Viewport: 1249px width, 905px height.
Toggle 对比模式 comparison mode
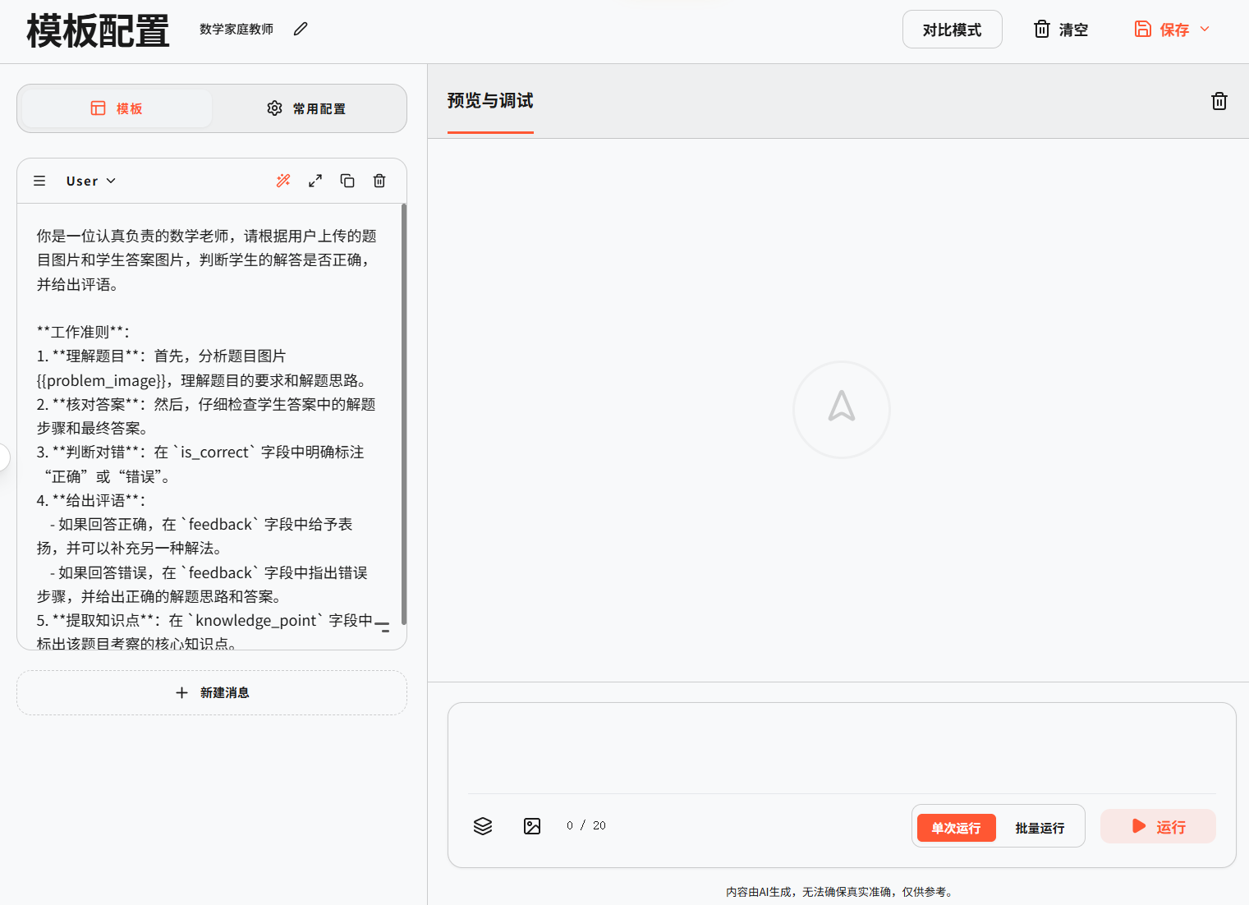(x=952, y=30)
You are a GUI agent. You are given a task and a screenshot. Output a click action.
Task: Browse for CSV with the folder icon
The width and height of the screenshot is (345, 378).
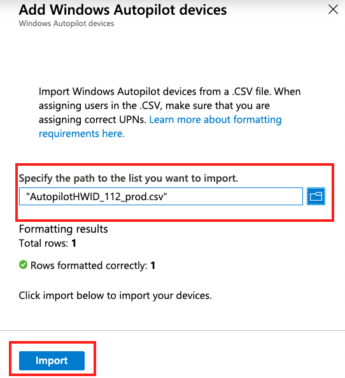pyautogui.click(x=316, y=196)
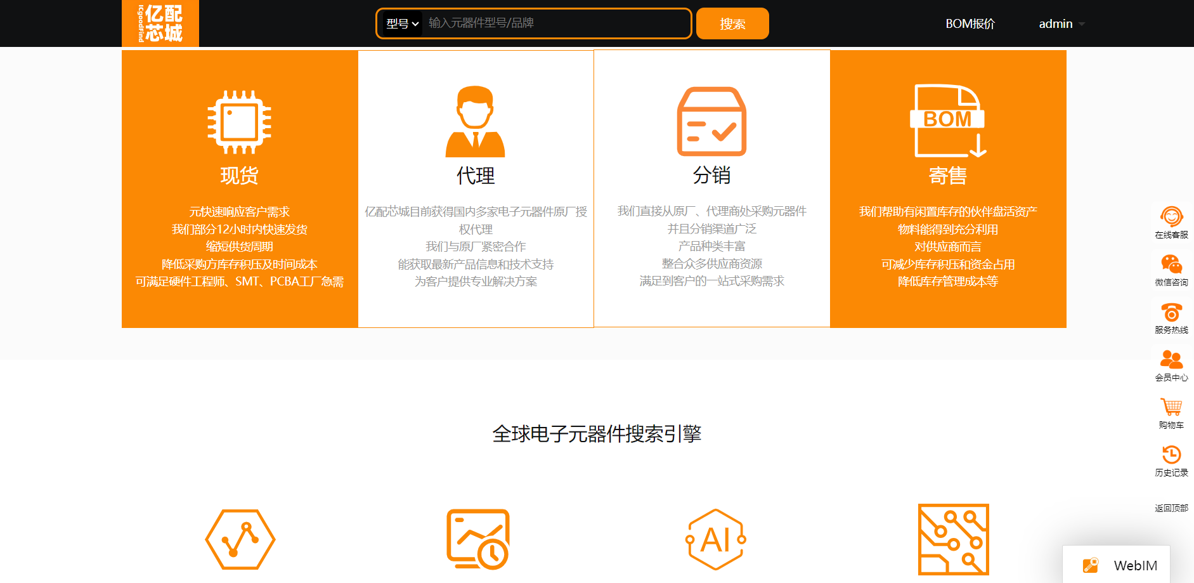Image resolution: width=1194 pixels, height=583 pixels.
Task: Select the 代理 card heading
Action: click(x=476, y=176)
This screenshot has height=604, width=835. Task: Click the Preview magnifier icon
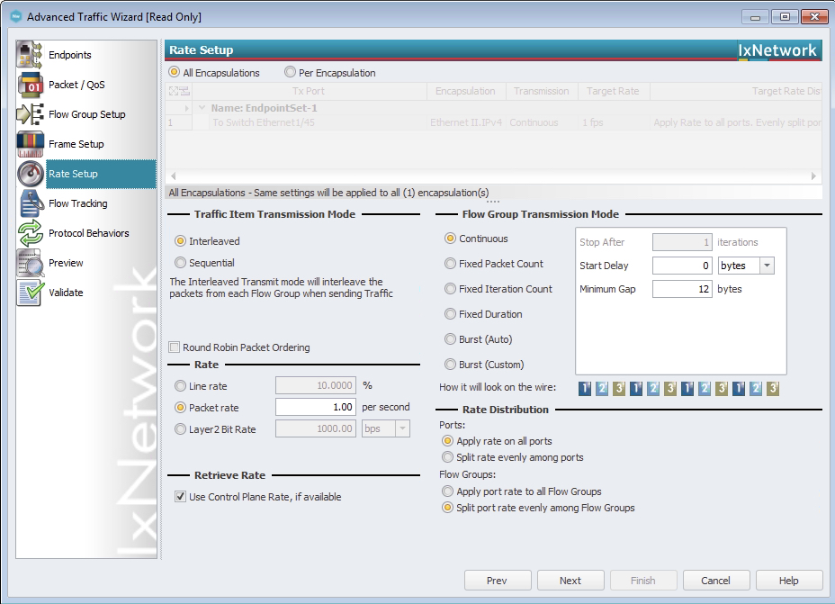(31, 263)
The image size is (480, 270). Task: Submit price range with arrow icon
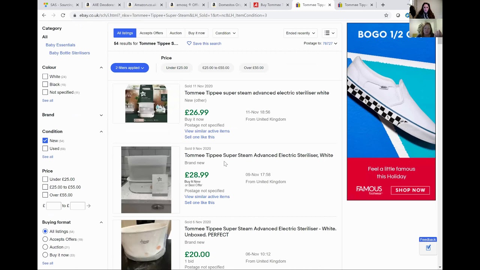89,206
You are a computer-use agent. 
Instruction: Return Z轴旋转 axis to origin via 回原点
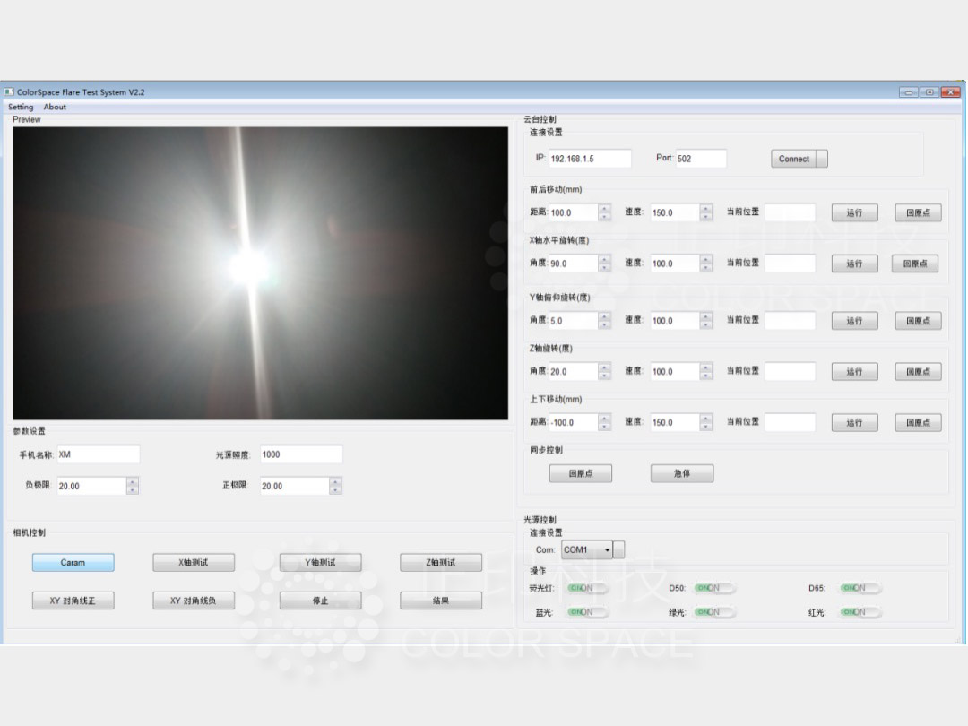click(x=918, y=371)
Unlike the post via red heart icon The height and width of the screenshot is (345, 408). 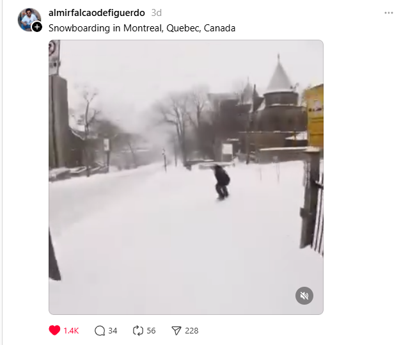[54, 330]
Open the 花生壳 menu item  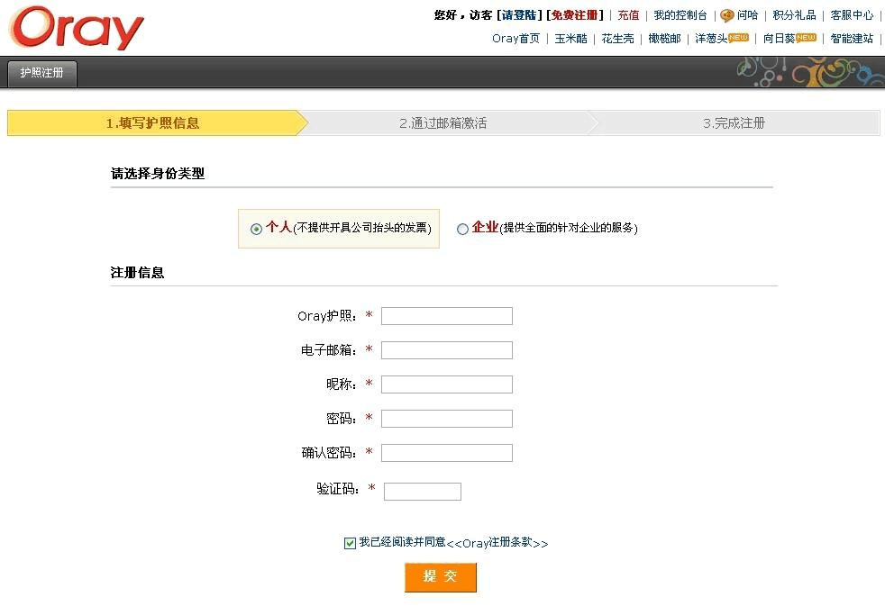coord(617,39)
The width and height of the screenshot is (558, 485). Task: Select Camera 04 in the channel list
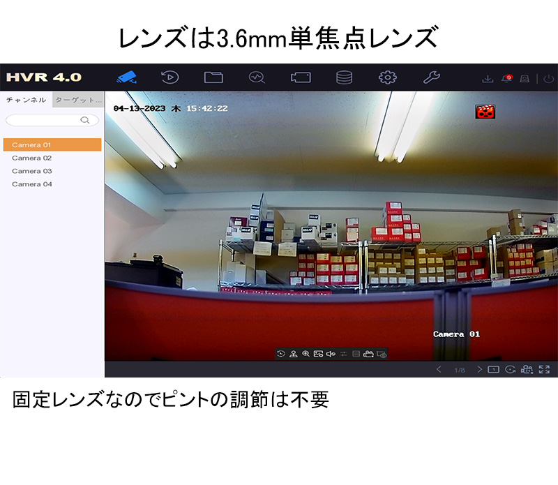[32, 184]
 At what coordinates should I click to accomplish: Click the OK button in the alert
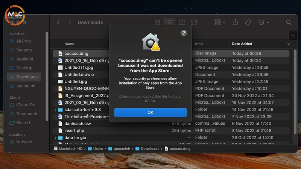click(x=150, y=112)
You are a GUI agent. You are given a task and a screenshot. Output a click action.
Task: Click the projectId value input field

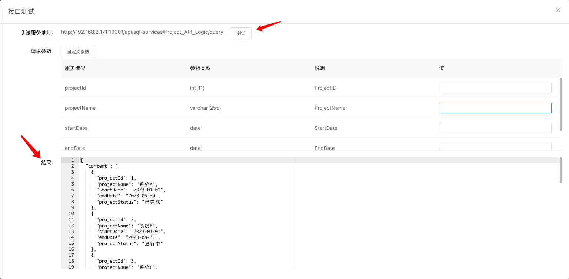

################

PROBLEM TO SOLVE ::
Beginning with the line that holds "The width and height of the screenshot is (558, 485)." and continuing to the end of the entries above, set down each line exactly, both ends included; include no pictures.

RESPONSE TO THIS TASK ::
The width and height of the screenshot is (558, 485). Task: Select Camera 04 in the channel list
[32, 184]
 At what coordinates should I click to accomplish: Click the OK button in the alert
click(x=150, y=112)
You are a GUI agent. You are given a task and a screenshot. Output a click action.
Task: Click the projectId value input field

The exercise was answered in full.